TASK INSTRUCTIONS:
Take the lines below from the first through the one that contains "The image size is (1274, 699)." and copy them exactly.

Collected data entries:
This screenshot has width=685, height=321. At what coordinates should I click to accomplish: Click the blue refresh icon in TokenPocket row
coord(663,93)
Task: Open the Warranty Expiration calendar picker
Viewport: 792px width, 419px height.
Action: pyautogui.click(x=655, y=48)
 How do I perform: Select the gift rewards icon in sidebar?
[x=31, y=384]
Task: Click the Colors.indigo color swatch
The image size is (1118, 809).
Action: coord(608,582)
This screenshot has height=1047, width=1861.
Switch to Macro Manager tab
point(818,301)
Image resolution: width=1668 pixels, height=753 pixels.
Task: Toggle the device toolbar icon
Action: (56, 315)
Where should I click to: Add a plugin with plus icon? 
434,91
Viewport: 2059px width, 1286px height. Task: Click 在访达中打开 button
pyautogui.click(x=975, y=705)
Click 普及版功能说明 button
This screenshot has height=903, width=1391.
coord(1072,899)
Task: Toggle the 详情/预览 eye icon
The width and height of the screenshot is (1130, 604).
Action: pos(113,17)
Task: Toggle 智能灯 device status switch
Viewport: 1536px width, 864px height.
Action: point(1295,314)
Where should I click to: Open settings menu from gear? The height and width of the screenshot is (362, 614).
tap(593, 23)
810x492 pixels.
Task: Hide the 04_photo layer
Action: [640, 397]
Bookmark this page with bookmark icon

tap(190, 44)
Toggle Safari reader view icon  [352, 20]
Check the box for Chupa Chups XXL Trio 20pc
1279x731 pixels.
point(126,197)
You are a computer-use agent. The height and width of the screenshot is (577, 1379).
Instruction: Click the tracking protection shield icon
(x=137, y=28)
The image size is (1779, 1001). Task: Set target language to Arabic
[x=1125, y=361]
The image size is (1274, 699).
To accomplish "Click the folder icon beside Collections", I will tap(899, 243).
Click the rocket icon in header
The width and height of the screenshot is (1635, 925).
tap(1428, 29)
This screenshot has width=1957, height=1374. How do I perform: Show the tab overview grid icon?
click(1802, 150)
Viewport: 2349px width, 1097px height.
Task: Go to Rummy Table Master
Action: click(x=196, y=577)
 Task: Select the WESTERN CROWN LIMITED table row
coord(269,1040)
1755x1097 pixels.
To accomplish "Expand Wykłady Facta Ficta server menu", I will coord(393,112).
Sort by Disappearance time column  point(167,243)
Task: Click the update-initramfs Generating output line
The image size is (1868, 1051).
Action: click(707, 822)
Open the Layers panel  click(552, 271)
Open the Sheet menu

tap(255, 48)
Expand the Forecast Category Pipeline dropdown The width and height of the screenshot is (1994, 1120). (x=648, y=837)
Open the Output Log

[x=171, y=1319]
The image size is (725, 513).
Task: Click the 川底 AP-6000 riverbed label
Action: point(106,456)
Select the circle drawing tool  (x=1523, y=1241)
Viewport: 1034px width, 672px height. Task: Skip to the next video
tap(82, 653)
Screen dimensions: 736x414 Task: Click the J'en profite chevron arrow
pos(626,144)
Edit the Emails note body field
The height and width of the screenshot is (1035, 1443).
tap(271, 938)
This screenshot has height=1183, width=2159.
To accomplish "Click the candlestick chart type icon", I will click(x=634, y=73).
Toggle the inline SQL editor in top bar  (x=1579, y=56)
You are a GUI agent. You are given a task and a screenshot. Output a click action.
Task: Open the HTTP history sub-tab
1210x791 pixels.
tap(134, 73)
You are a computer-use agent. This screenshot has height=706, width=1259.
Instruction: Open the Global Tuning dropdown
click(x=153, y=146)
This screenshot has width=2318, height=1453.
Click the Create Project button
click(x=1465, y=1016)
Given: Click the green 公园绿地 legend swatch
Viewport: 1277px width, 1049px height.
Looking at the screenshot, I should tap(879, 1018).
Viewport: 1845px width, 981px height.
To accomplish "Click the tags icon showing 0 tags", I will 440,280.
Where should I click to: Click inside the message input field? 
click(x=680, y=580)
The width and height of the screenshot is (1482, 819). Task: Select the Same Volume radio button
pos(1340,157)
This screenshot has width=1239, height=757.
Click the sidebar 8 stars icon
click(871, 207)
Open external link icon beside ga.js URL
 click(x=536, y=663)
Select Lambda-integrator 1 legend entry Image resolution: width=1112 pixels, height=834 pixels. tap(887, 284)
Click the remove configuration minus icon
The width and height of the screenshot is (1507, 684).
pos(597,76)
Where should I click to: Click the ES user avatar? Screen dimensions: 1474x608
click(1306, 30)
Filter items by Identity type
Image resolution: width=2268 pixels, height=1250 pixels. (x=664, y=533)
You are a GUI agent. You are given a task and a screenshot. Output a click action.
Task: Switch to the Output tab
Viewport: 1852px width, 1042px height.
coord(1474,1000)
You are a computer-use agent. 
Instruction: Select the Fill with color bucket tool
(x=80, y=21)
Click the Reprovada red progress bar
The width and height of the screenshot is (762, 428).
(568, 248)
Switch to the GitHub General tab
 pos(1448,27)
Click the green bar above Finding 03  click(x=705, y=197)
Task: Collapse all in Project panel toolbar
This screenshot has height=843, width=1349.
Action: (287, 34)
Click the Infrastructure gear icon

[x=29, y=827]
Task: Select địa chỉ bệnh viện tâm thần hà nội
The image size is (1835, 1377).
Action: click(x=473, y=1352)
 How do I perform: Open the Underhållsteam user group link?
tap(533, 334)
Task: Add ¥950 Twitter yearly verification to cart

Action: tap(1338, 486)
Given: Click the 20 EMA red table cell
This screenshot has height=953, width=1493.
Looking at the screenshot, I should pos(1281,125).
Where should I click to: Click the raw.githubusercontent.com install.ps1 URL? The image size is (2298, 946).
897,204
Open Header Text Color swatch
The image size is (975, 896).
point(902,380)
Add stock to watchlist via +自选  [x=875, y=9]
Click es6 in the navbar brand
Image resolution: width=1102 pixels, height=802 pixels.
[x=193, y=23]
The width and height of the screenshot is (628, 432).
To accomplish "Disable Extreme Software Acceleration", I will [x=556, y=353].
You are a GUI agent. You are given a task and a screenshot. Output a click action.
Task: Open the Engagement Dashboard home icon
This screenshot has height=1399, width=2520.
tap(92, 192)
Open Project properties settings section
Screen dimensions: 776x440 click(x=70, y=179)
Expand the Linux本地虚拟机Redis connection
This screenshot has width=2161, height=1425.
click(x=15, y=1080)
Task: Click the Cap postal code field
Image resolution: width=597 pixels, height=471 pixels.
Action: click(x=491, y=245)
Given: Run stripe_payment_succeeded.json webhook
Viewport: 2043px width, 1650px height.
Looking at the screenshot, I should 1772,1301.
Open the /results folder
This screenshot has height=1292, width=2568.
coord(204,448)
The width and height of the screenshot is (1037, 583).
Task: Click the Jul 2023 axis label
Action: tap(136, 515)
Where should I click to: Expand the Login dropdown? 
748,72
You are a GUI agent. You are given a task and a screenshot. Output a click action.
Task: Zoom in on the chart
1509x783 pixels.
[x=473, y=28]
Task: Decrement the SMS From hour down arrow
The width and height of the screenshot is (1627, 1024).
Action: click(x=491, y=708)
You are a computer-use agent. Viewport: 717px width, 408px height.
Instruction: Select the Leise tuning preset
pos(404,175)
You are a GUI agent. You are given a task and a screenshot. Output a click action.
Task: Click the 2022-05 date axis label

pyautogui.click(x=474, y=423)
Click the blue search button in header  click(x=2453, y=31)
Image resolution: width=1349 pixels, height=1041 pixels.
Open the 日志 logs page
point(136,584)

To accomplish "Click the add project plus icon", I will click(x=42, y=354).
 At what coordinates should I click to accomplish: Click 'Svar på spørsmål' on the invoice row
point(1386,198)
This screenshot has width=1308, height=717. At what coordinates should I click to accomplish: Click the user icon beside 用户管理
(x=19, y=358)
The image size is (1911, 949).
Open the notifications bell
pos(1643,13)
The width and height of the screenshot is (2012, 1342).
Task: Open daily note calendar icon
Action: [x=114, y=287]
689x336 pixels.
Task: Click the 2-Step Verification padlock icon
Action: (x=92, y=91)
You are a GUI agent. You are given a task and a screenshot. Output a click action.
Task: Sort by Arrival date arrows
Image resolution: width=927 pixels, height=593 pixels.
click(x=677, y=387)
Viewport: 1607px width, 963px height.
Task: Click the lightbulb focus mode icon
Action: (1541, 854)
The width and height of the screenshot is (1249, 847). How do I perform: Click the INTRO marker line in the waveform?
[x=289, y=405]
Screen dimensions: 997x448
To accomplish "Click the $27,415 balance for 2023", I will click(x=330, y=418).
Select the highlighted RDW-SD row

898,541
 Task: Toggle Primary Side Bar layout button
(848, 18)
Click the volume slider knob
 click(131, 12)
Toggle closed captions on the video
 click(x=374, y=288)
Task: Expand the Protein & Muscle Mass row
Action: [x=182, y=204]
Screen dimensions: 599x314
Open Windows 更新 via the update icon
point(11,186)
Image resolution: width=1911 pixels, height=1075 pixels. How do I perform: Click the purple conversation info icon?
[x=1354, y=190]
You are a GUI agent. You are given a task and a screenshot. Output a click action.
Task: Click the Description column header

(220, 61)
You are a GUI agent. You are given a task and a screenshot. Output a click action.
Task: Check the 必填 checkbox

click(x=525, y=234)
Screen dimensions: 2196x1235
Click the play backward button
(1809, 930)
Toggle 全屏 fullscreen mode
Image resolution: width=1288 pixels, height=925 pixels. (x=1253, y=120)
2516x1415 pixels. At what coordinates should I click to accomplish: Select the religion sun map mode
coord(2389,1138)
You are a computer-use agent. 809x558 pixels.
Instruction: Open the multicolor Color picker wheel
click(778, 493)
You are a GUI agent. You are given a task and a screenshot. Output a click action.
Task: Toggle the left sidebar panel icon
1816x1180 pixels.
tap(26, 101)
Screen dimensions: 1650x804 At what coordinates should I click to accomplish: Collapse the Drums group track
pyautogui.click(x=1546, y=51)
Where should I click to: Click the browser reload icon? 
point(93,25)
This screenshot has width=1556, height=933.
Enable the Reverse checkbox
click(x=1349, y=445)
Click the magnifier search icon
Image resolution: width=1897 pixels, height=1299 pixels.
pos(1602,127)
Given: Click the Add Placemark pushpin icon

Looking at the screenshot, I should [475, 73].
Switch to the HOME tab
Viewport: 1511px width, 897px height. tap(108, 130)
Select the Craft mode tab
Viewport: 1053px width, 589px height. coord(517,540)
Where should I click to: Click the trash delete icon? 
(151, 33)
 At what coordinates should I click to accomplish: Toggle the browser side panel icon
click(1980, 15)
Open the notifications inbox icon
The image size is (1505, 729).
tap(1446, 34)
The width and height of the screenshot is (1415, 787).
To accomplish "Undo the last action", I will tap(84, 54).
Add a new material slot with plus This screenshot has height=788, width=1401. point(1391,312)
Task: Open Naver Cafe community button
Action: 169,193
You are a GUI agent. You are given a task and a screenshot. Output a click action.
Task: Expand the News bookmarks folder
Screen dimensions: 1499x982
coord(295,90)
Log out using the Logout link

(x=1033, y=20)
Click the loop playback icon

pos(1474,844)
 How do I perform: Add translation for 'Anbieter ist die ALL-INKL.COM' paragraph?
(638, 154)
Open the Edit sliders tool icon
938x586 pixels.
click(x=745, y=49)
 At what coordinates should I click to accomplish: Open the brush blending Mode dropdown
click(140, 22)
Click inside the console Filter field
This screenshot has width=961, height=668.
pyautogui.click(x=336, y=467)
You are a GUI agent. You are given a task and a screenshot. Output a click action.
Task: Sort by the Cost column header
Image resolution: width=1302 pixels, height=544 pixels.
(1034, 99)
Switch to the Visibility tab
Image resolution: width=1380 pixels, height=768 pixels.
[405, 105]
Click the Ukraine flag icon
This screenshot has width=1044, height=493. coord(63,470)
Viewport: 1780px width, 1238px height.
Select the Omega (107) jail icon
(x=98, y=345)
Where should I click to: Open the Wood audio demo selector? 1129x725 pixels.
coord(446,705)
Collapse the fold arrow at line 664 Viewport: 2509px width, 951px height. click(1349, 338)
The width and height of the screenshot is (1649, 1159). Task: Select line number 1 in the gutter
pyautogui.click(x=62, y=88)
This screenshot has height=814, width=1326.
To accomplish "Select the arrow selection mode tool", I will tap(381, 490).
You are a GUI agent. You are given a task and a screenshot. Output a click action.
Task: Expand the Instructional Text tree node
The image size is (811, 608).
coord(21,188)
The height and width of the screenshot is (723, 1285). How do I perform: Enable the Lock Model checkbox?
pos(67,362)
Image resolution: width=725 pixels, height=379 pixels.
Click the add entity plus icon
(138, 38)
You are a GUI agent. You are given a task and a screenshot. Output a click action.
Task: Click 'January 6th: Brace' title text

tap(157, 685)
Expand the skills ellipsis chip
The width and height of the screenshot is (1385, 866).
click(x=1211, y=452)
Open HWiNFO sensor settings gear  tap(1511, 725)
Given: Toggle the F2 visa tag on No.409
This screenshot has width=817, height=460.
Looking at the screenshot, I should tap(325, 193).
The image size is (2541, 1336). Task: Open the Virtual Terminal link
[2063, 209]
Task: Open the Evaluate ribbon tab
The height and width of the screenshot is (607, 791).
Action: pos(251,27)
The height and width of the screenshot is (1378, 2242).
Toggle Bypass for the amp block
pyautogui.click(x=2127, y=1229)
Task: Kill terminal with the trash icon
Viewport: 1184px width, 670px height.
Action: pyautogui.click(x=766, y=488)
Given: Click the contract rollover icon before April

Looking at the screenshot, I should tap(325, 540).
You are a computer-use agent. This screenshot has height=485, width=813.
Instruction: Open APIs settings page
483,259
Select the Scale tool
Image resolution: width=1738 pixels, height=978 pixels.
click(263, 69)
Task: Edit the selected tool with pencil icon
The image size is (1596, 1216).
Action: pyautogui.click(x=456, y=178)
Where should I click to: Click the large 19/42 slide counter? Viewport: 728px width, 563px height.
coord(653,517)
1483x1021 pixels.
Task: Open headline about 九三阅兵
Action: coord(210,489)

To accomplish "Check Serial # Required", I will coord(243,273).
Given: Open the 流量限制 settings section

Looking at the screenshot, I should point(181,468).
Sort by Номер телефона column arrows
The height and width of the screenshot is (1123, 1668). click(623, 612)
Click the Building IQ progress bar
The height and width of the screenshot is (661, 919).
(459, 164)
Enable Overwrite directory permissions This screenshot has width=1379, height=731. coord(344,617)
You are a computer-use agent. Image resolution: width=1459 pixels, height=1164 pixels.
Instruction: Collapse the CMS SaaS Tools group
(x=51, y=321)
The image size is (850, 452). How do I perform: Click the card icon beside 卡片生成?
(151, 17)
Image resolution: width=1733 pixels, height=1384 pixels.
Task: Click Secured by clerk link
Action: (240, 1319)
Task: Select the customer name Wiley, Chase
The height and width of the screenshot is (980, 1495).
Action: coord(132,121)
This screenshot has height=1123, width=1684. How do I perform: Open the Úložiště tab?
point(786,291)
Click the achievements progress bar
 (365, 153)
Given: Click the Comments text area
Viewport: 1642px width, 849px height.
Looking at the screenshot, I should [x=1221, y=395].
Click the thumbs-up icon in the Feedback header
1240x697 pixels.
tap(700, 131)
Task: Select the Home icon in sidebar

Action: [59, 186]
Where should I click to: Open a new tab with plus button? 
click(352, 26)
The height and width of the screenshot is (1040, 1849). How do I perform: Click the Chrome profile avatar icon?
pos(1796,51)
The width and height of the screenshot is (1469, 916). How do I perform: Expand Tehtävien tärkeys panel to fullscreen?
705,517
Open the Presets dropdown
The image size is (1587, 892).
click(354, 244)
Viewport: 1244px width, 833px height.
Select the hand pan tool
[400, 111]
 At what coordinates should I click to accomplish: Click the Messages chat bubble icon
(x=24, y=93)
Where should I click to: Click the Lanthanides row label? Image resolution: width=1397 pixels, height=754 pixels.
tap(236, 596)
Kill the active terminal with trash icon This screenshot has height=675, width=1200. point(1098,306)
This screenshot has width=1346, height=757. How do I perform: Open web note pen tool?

ANSWER SPACE:
This screenshot has width=685, height=321. At what coordinates should I click to accomplish: Click the blue refresh icon in TokenPocket row
coord(663,93)
Task: Open the Warranty Expiration calendar picker
Viewport: 792px width, 419px height.
Action: pyautogui.click(x=655, y=48)
 How do I perform: Select the gift rewards icon in sidebar?
[x=31, y=384]
Task: Click the Colors.indigo color swatch
The image size is (1118, 809).
Action: coord(608,582)
This screenshot has height=1047, width=1861.
Switch to Macro Manager tab
point(818,301)
Image resolution: width=1668 pixels, height=753 pixels.
Task: Toggle the device toolbar icon
Action: (56, 315)
Where should I click to: Add a plugin with plus icon? 
434,91
Viewport: 2059px width, 1286px height. Task: Click 在访达中打开 button
pyautogui.click(x=975, y=705)
Click 普及版功能说明 button
This screenshot has height=903, width=1391.
coord(1072,899)
Task: Toggle the 详情/预览 eye icon
The width and height of the screenshot is (1130, 604).
Action: pos(113,17)
Task: Toggle 智能灯 device status switch
Viewport: 1536px width, 864px height.
Action: point(1295,314)
Where should I click to: Open settings menu from gear? The height and width of the screenshot is (362, 614).
tap(593, 23)
810x492 pixels.
Task: Hide the 04_photo layer
Action: [640, 397]
Bookmark this page with bookmark icon

tap(190, 44)
Toggle Safari reader view icon  [352, 20]
Check the box for Chupa Chups XXL Trio 20pc
1279x731 pixels.
point(126,197)
You are a computer-use agent. The height and width of the screenshot is (577, 1379).
Instruction: Click the tracking protection shield icon
(x=137, y=28)
The image size is (1779, 1001). Task: Set target language to Arabic
[x=1125, y=361]
The image size is (1274, 699).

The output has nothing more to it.